Happy Independence Day!
I’ve just started a new engagement with a client that is building toward new facilities for cardiac services. Part of the dialog involves issues with current facilities, in that procedures are split across radiology and cardiology services, which happen to have different PACS. For example, both cardiac and vascular surgeons may use the same rooms, but there is no commonality in the way studies are reported. Similarly, a cardiac catheterization procedure and an interventional radiology procedure may be done in the same room, but images are acquired into different systems and reports are generated differently. The consequence is that results are not consistently acquired into an EMR, necessitating a physician to have to look across multiple tabs to find the results for their patient.
At first blush, this seems like a technology issue, in that all studies are digital, and should be accessible in a common manner. However, the deeper I dig, the more it also becomes “turf” issues! Take for example the common practice of a Nuclear Stress exam. The nuclear imaging portion of the exam is commonly read by a radiologist, while the wave form documentation is reported by a cardiologist. In many institutions, each service area has independently implemented some form of PACS and reporting technology, which means portions of the exam live in different systems, and theoretically only come together in an EMR. The problem is that the EMR may be structured in such a manner that it separates clinical services.

[Stored data entries]
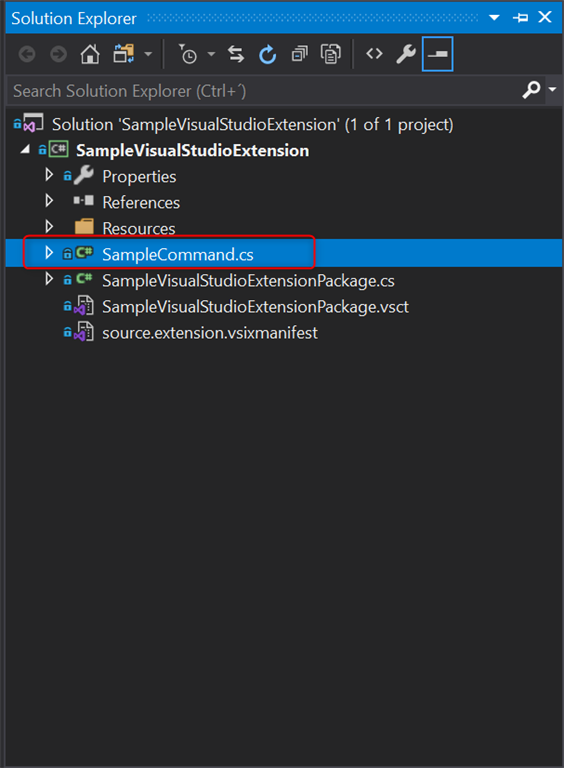Expand the Resources folder
The width and height of the screenshot is (564, 768).
tap(49, 226)
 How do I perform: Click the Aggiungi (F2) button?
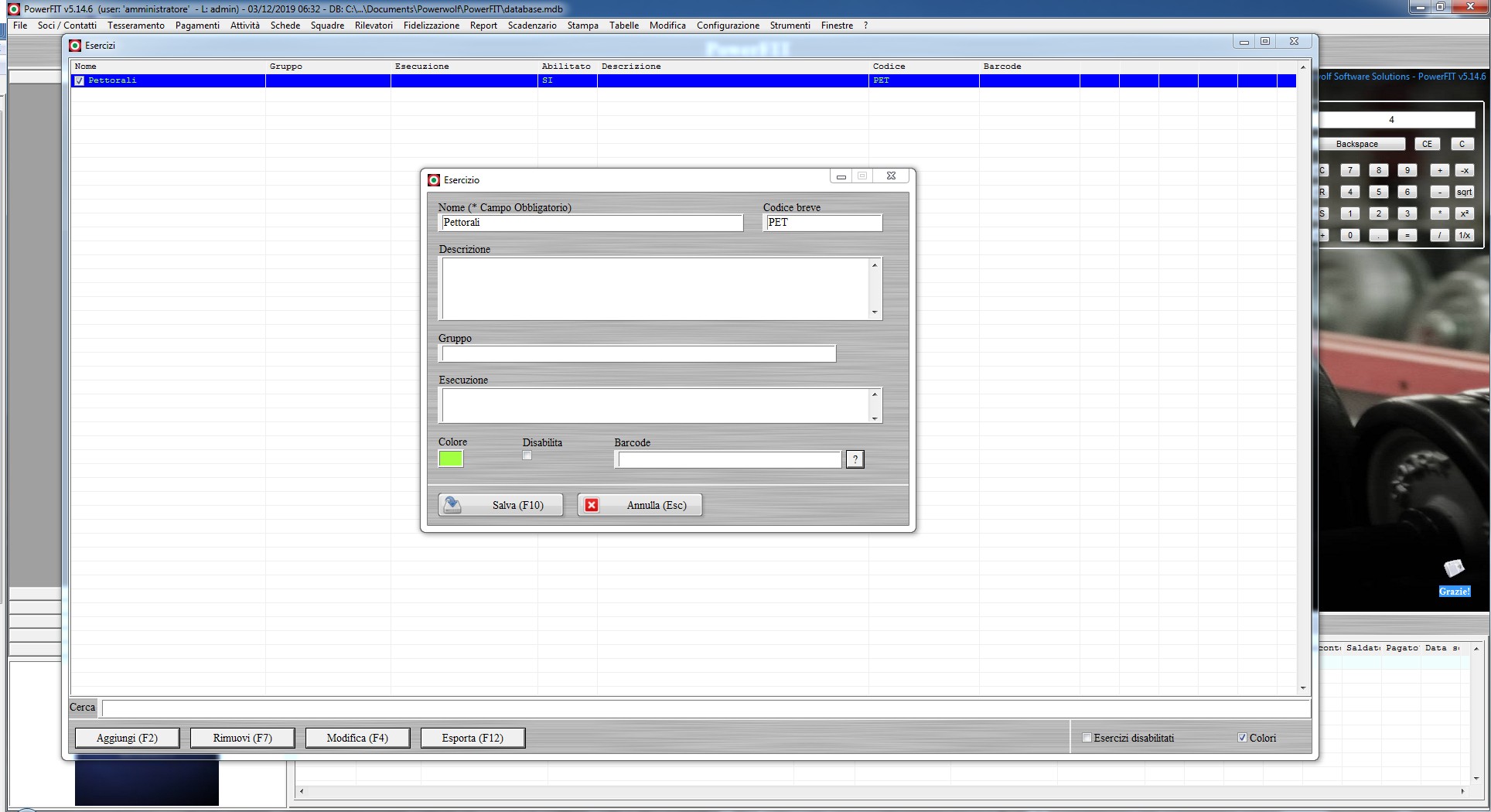[x=127, y=738]
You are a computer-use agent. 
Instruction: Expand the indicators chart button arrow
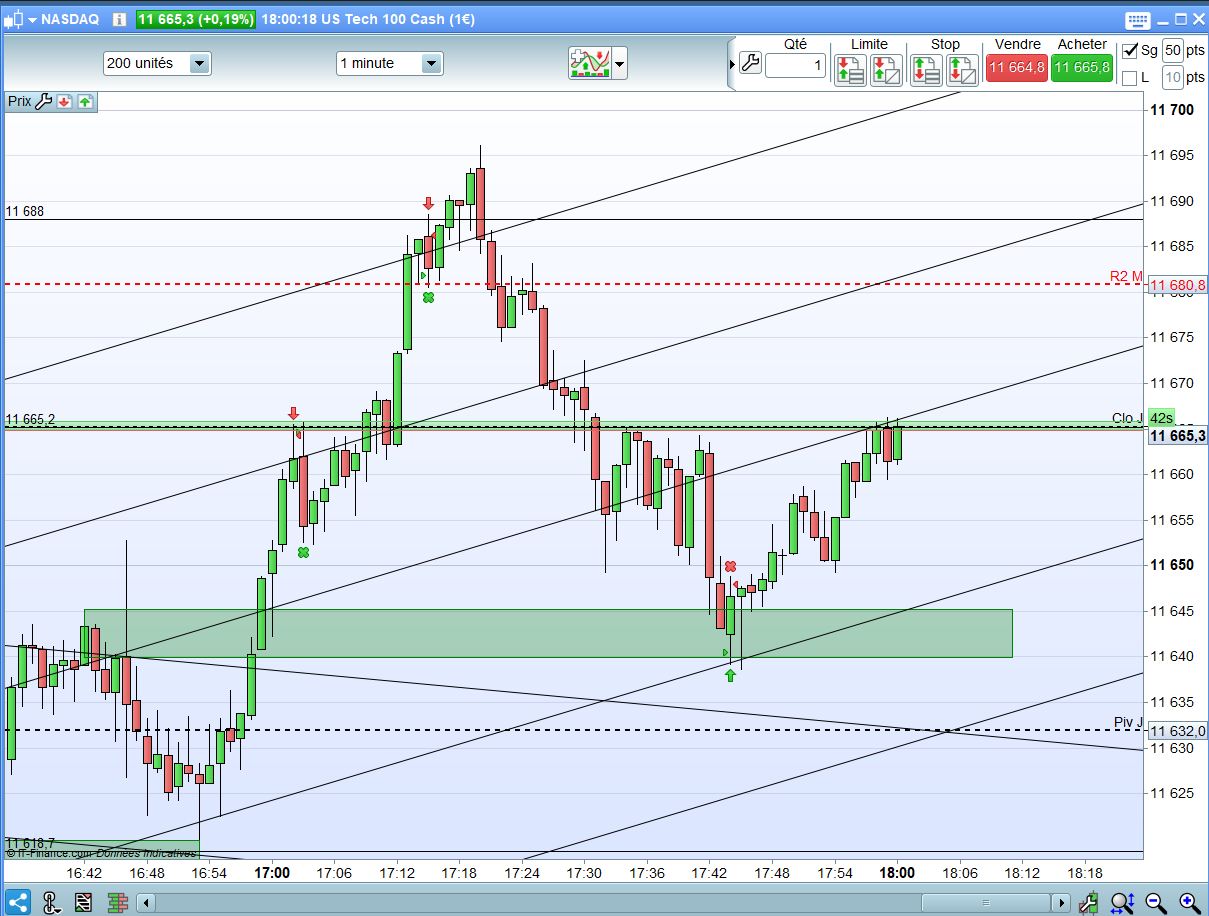[620, 64]
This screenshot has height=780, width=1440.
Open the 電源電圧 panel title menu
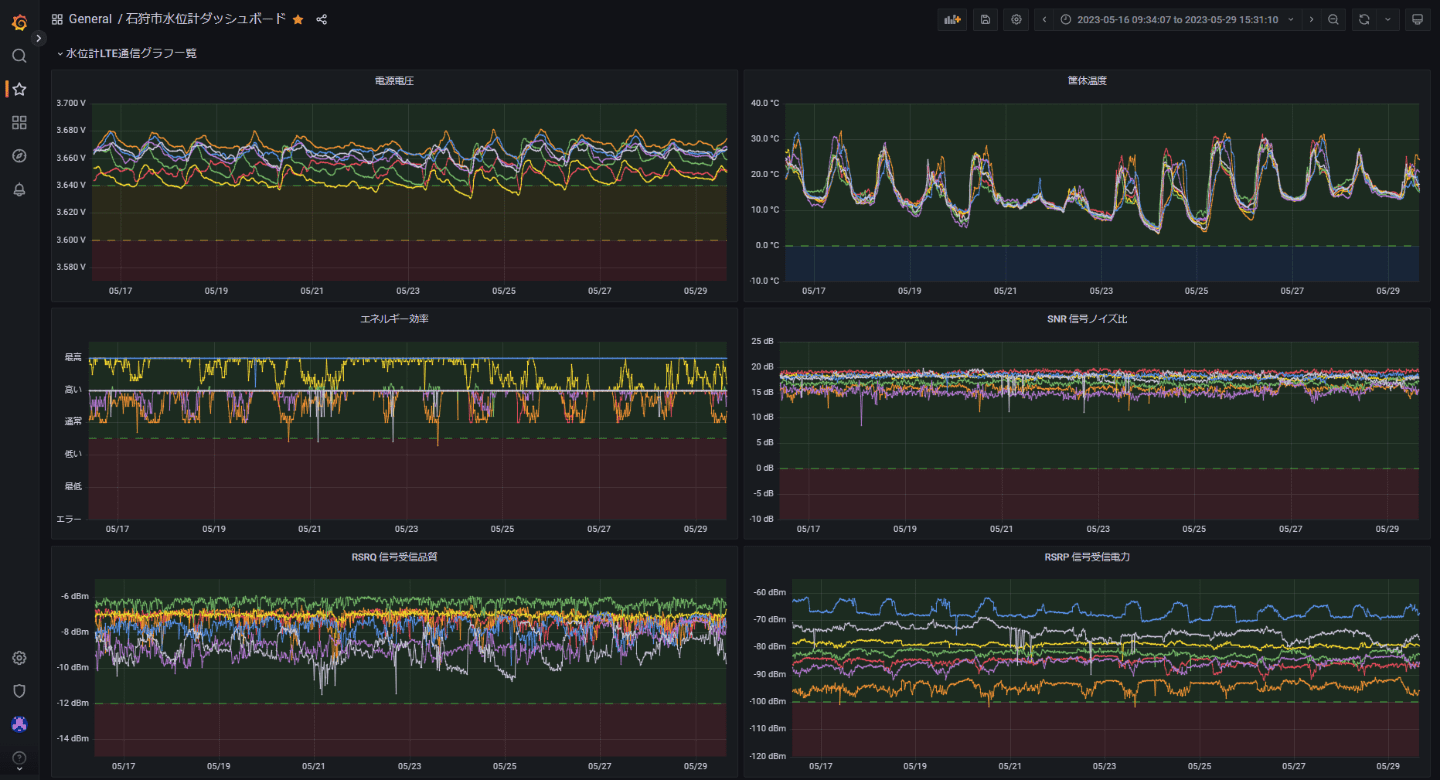pos(394,80)
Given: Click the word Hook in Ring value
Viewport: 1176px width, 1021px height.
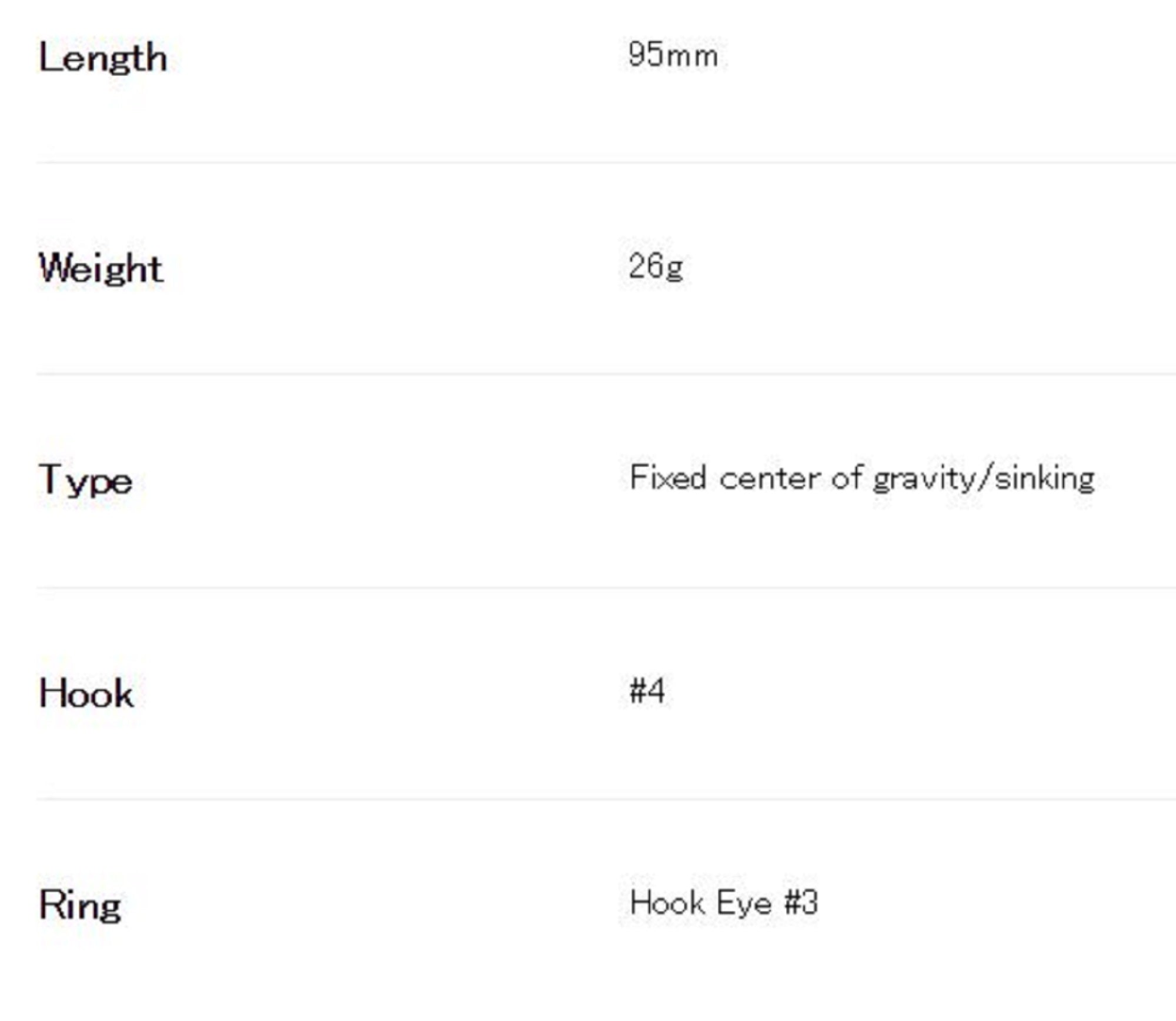Looking at the screenshot, I should (x=667, y=902).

> [WORK INSTRUCTION 1]:
Decide whether each statement below agrees with the passage on split cardiac and radiology services. Answer yes or no for each, quoting the words of the passage that settle it.
(a) In a Nuclear Stress exam, the nuclear imaging portion is commonly read by a cardiologist.
(b) Radiology and cardiology services at the client use different PACS.
(c) The writer finds that the problem is purely a matter of technology.
> [WORK INSTRUCTION 2]: Write the next part of the passage on split cardiac and radiology services, picking up after its last sentence.

> [ANSWER AREA 1]:
(a) No: "The nuclear imaging portion of the exam is commonly read by a radiologist"
(b) Yes: "procedures are split across radiology and cardiology services, which happen to have different PACS"
(c) No: "the deeper I dig, the more it also becomes “turf” issues!"

> [ANSWER AREA 2]:
More than likely, the reason behind these structural limitations is that they have been designed around departmental versus patient requirements. For the majority of cases, this may be workable, but certain cases may transcend departmental needs. Prior to digital images, the task was easier, in that there was only one physical media, or a copy was made, and the user viewed discrete pieces of information, usually in some chart or folder format.
Now that we are entering the age of a significant shift to electronic records, the file or folder must be translated to an electronic format, and electronics can be much less forgiving than physical media! One change in a digit or alpha character and they might as well be different patients!
Perhaps with the advent of electronic records, we also need to consider the need for a paradigm shift in the way the information is presented. After all, an electronic record should allow much more intelligence in the way output is formatted. Instead of presenting all of radiology’s results on a radiology tab, and all of cardiology’s results on a cardiology tab, why not present all relevant information for a particular order, or encounter in one location?
The relevance of such an approach is not limited to just the EMR – it needs to be pervasive across all imaging services. In cardiology, the advent of the hybrid room will necessitate a rethinking of workflow processes and systems. Take the case of an open heart procedure, where at the end of the surgery it would be helpful to image and measure the pressures to assure the patency of the grafts. In today’s world, the patient may end up being moved from a surgical suite to a cardiac catheterization lab. Most likely, this will be documented as two separate procedures. In a future hybrid room, it will be possible to perform the catheterization on the same equipment, and perhaps consider it a single procedure. This has implications for the hybrid room equipment, in that it would make sense to document the surgery and the catheterization at the same time.
Besides imaging procedures, centralized image and report management solutions are also essential. An EMR that is dependent on multiple data silos will be less manageable than one that relies on a centralized patient-centric image and report repository. A user would immediately see all information associated with a patient. And, presentation rules can impact how the information is accessed.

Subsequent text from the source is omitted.